The Association of Complements, TGF-β, and IL-6 with Disease Activity, Renal Damage, and Hematological Activity in Patients with Naïve SLE
Several key player factors, such as cytokine and complement, play an important role in the pathogenesis of systemic lupus erythematosus (SLE). The purpose of this study was to reveal the association between complement 3 (C3), complement 4 (C4), interleukin-6 (IL-6), and transforming growth factor-β (TGF-β) with SLE disease activity, renal damage, and hematological activity in patients with naïve SLE. The Laboratory of Clinical Pathology Dr. Soetomo General Hospital in Surabaya performed all laboratory examinations on thirty women with naïve SLE. The SLE diagnosis is based on ACR criteria (1998 revised criteria) from Dr. Soetomo General Hospital Surabaya, Indonesia, and the systemic lupus activity measurement (SLAM) score is used to assess the disease activity. The correlation was statistically tested using the Spearman and Pearson tests. The differences in cytokine and complement levels are between SLE severity groups using the two-way Anova and Kruskal–Wallis. The unpaired T-test and Mann–Whitney test were used to determine the differences between the relatively normal and the more severe groups of organ damage and hematological activity. All tests were two-tailed, analyzed with GraphPad Prism 9 for windows, and a value of less than 0.05 was considered statistically significant. This study found a significant decrease in C3 (20.2, 16.4–24.2 mg/dL) and C4 (7, 6–14.3 mg/dL) and an increase in IL-6 (35.60 ± 7.43 mg/dL) and TGF-β (311.1 ± 290.8 mg/dL) in the group of severe patients with SLAM scores >30. Although there is no significant relationship between SLAM and renal impairment or hematologic activity, patients with higher SLAM had a significant decrease in complement; this complement decrease was also significant in patients with higher leukocyte counts. An insignificant increase in cytokines was also observed in patients with higher SLAM. Patients with high serum creatinine levels had a significant increase in TGF-β, whereas those with a faster ESR had a significant increase in IL-6. In conjunction with complements evaluation, assessment of the cytokine profile may become a promising marker for reliable diagnosis and treatment of SLE in the future.

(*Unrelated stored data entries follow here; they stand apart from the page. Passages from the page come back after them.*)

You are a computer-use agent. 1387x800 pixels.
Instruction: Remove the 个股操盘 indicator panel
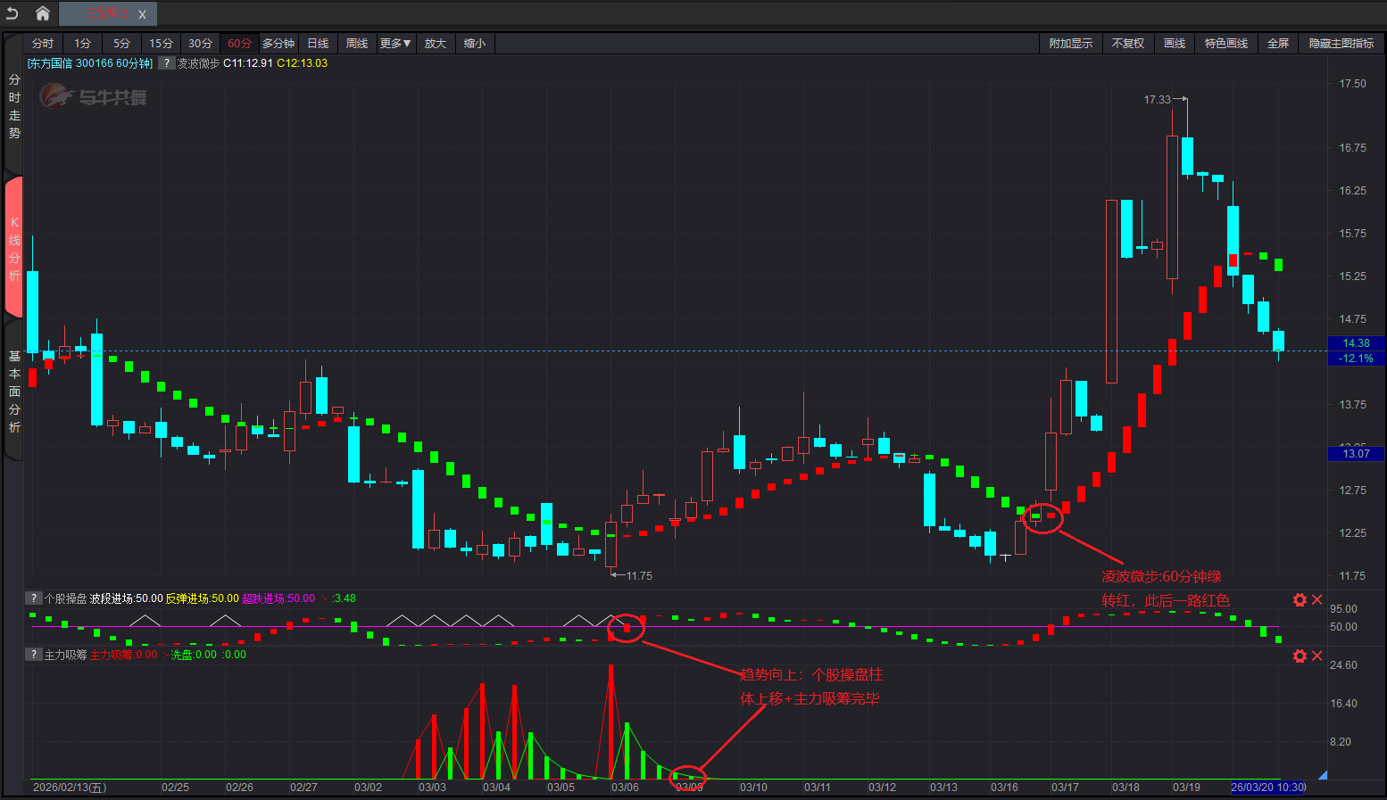click(1316, 600)
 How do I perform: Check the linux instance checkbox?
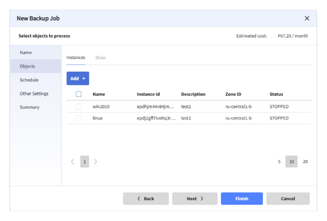(79, 118)
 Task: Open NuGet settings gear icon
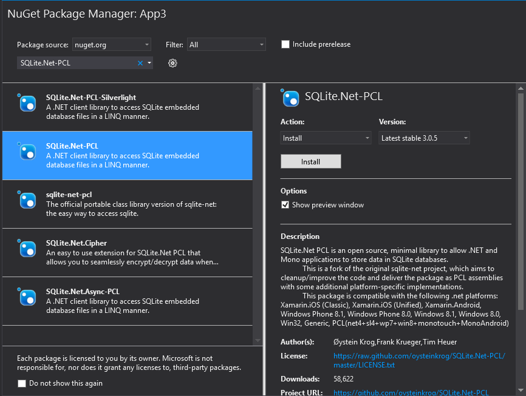(172, 63)
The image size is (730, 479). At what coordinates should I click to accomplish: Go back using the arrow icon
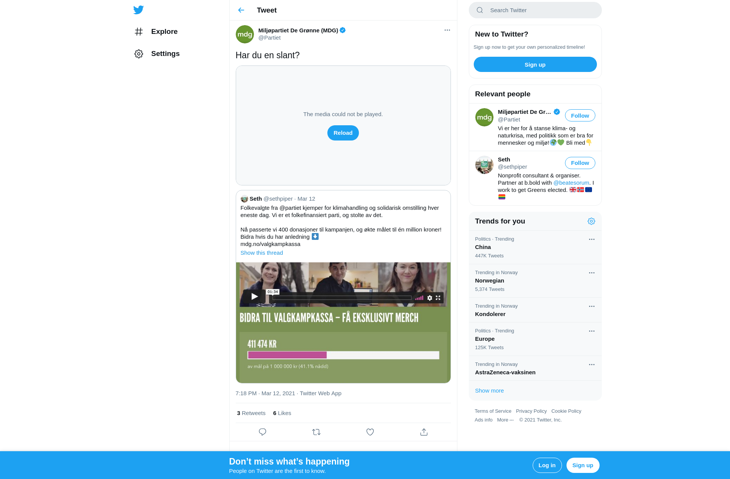241,10
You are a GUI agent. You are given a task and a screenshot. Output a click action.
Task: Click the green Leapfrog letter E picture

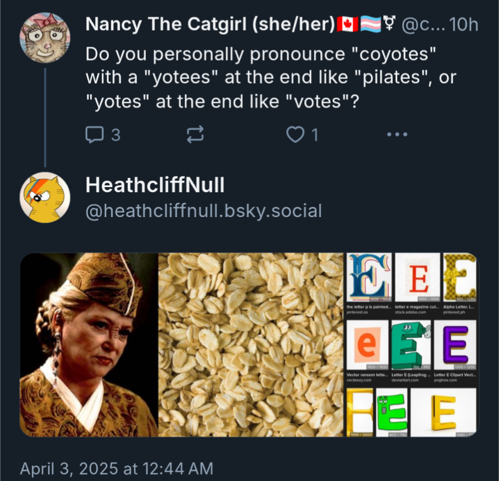[411, 345]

Systemic lupus erythematosus (SLE) is a chronic autoimmune disease characterized by a series of immunological abnormalities and the production of autoantibodies, causing widespread inflammation and leading to tissue and organ damage [1, 2]. Around 40–50 percent of all patients with SLE have significant morbidity and a poor prognosis, with a higher incidence rate and severity of clinical manifestations in Asians and people of African descent but less in Caucasians . Measuring organ damage in patients with SLE is essential because it allows for the development of new treatments that improve disease control while minimizing the development of irreversible damage . The kidney appeared to be the most commonly involved organ, with 60 percent of patients with lupus developing clinically relevant nephritis at some point during the disease . Hematologic abnormalities are also common in patients with SLE and frequently become the diseases’ presenting manifestation . Early detection and treatment of renal and hematological disorders are essential because an early response to treatment correlates with better outcomes, emphasizing the importance of regular screening for early and appropriate management.
Several key player factors, such as cytokine overproduction and decreased complement, play an important role in the pathogenesis of SLE. The circulatory system and the endogenous immune complex influence complement, causing infiltration of inflammatory cells, activation of coagulation factors, and release of inflammatory mediators, eventually leading to organ damage, including renal . Patients who lack the early components of the classical complement pathway, including complement 3 (C3) and complement 4 (C4), often exhibit clinical renal SLE symptoms in addition to susceptibility to infection, indicating the development of immunosuppressive effects of SLE [8, 9].
Transforming growth factor (TGF)-β and interleukin-6 (IL-6) cytokines can interact to form complex networks that regulate CD4+ T cell responses. The TGF-β and IL-6 induce differentiation of pathogenic IL-17, producing T-helper 17 (Th17) subsets that may promote inflammation and enhance autoimmune disease. On the other hand, the absence of IL-6 made TGF-β convert naïve Th17 cells to Foxp3-positive regulatory T cells (Tregs) that are essential in suppressing the immune response [10–14]. In addition, higher production of TGF-β in patients with SLE may be associated with TGF-β polymorphisms that affect its transcription and can cause interindividual variability in cytokine production .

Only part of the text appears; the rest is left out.